6 Common Misconceptions That Make Finances “Scary”

Two Sense dives into what makes personal finances so intimidating and tackles some common misconceptions that are widely talked about.

In the spirit of Halloween, let’s talk about why finances can be so scary. There are so many myths that float around the internet, and in society in general, that lead to confusion and misunderstanding when it comes to money. When we better understand something, we set ourselves up for success. This is why it’s so crucial to dissect some of these misconceptions so we can make strides together and reach financial freedom.

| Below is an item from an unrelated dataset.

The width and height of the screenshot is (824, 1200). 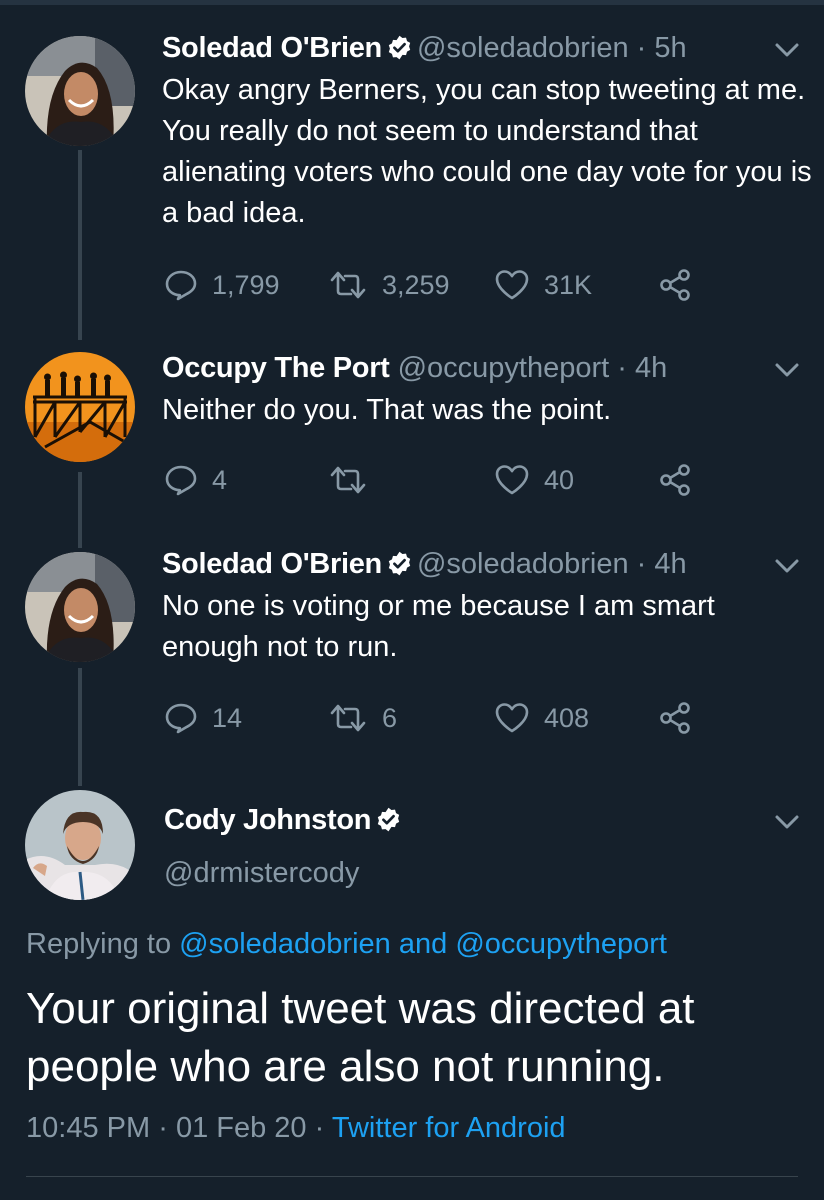 I want to click on retweet-button, so click(x=355, y=480).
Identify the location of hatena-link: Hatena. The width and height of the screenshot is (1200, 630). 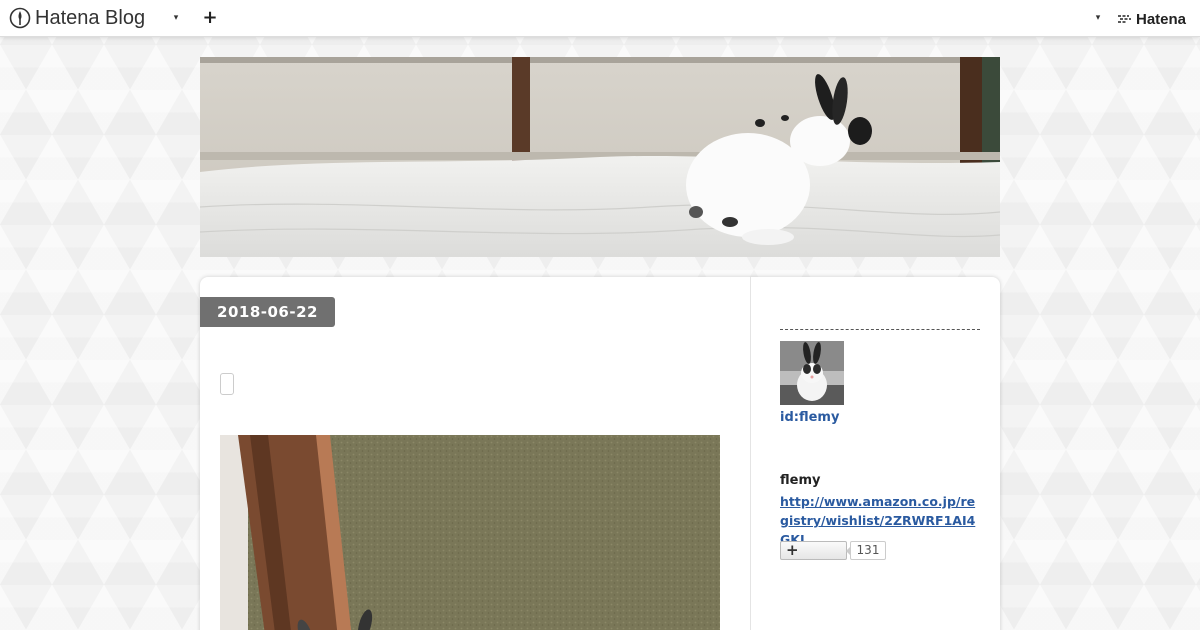
(1152, 19).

  1. “You need prior budgeting experience to create a budget for yourself”– Not true! You honestly do not need to be an expert to budget. What you will need is patience and time set aside for making sure you have your receipts or bank statements each month. Depending on your preference, you may choose to do your budget weekly, bi-weekly, or monthly- most people find it easier to go by their paycheck frequency.
  2. “You need a fancy spreadsheet to be successful at budgeting”– Actually this isn’t really true. It all comes down to personal preference, but you can use a simple paper and pen to dive into your numbers. I have coached individuals who prefer to use a notepad app on their phone or just utilize a simple chart that we create together on the computer. The less complicated of a task we can make this for ourselves, the higher the success rate will be. Many people do not feel comfortable looking at the numbers on their statements because it is a reflection of their spending habits. This is why I always mention the importance of just having a simple way to keep track of your “ins and outs”- what is coming into your account versus what is being spent.
  3. “I can’t become financially stable because of my paycheck frequency”– There is always a way! Whether you get paid weekly, bi-weekly, monthly, or per diem, there is a way to stay organized with your finances. For example, if you get paid weekly, you can calculate what you typically have coming in each week and multiple that by 4 to get a monthly total. The most crucial part of a budget is figuring out a realistic, but affordable, number for each of your spending categories. Once you have your categories and their spending limits sorted out, you can easily divide that into 4 to get a weekly budget amount or leave it as a monthly amount. This is all based on what you and your family chooses and how you can be most efficient and effective.
  4. “Everything you buy that’s “On Sale” saves you money”– Sorry, this is not always the case. I have been at several major retailers before where I have seen them move a pallet of TVs, for example, into the main aisle and put a big “sale” price on top. When I do some digging, the price never changed or they ended up increasing the “original price” to create the illusion that the sales price is lower and competitive. Just beware of retailers that do things like this because you really aren’t saving money at all and may just be purchasing that item under the assumption that you are truly saving.
  5. “Poor credit is irreversible and lasts forever”– This is definitely not true, unless you choose to leave it that way. Bad credit can be reversed within a 1-2 year time frame, seeing noticeable results within the first 6 months. Personally, I have had friends and family members who simply never wanted to look at their credit report since they “knew it was bad” and decided to ignore it. Year after year of ignoring it led to being declined for mortgages, credit cards, and loans. Ignoring bad credit or damaged credit is not the solution- you must begin fixing it as soon as possible. On-time payments and being consistent are major factors in improving and maintaining your credit.
  6. “Owning a home is a key factor to being financially free”– Not quite. Jumping into homeownerships is not going to lead you to financial freedom right away, especially if you are not quite ready yet. There is always pressure put on our younger generations to “go buy a home” since it is “better than renting.” Yes, being a homeowner is better than renting when you are financially stable enough to not just afford buying it, but be able to maintain it as well. Sometimes when we are renting our home, it allows us to prepare for our future financial goals such as buying a home. You really do not want to jump into buying a home and not be able to afford the costs that come with repairs and maintenance. This is why I always preach about the importance of saving money. If you are currently renting and are looking to buy a home, plan out a goal date so you know what you are working towards.

Personal finances may be scary at first, but talking through your goals with a financial expert can be helpful. Always remember to write your goals down and be precise and descriptive. You want to focus on the end result so you can stay motivated to reach the finish line. When it comes to financial freedom, you define what that means for you and nobody else. If financial freedom means no longer living paycheck to paycheck and having little-to-no debt, then that is what it is for you. Stay focused and motivated- YOU GOT THIS!